++++ Texte présenté
Pour un parent en deuil, écrire est un moyen de dire ce qui n’était peut-être pas possible d’exprimer avant, de faire son deuil. Voici quelques livres qui relatent la mort d’un enfant, chacun à leur manière. 

Marie Laberge, « Ceux qui restent » (Editions Martha Inc./ Stock)

Le propos : Combien de gens sont touchés, atteints en plein cœur quand quelqu’un se suicide ? Combien de blessures sont infligées à ceux qui restent? Personne n’en sort indemne. Charlène, Vincent, Mélanie, Stéphane, Muguette… tous brisés, freinés dans leur vitalité par la mort brutale de Sylvain. Chacun réagit à sa façon. Chacun se bat comme il peut, avec les armes dont il dispose. La violence du geste suicidaire se répercute longtemps dans leur existence. Mais la vie est forte.
++++++++
++++ Données fournies
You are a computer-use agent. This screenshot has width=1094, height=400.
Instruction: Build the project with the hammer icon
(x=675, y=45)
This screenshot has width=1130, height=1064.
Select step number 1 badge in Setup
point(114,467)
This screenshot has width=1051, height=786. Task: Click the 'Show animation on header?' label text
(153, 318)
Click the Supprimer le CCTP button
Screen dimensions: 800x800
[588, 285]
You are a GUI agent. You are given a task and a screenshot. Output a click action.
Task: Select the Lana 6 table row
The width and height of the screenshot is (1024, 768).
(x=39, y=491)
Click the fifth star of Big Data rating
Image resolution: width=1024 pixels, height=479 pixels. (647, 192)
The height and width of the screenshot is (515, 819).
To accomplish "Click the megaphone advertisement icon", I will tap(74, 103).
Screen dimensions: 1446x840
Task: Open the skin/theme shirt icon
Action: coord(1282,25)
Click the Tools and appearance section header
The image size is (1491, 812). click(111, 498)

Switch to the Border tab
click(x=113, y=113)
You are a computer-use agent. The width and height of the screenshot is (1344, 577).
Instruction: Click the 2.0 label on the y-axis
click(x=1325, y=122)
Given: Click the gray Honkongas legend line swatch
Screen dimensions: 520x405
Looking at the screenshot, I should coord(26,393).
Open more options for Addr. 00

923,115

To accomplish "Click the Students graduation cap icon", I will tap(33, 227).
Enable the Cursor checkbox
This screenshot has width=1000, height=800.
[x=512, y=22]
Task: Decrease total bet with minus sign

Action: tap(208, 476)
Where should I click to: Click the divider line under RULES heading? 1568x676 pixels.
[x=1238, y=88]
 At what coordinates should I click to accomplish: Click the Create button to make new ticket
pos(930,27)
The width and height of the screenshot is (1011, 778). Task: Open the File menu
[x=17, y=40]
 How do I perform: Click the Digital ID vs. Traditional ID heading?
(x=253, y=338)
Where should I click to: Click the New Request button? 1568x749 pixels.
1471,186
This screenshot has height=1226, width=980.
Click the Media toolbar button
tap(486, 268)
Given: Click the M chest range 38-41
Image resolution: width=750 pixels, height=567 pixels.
++++++++
__Consigne de travail__.
Répondez à ces questions à partir du texte présenté :
1. Que permet l'écriture à un parent en deuil ?
2. Quels éditeurs sont mentionnés pour « Ceux qui restent » ?
3. Quel personnage meurt brutalement ?

__Solution proposée__.
1. Elle lui permet de dire ce qui n'était peut-être pas possible d'exprimer avant et de faire son deuil.
2. Editions Martha Inc. et Stock.
3. Sylvain.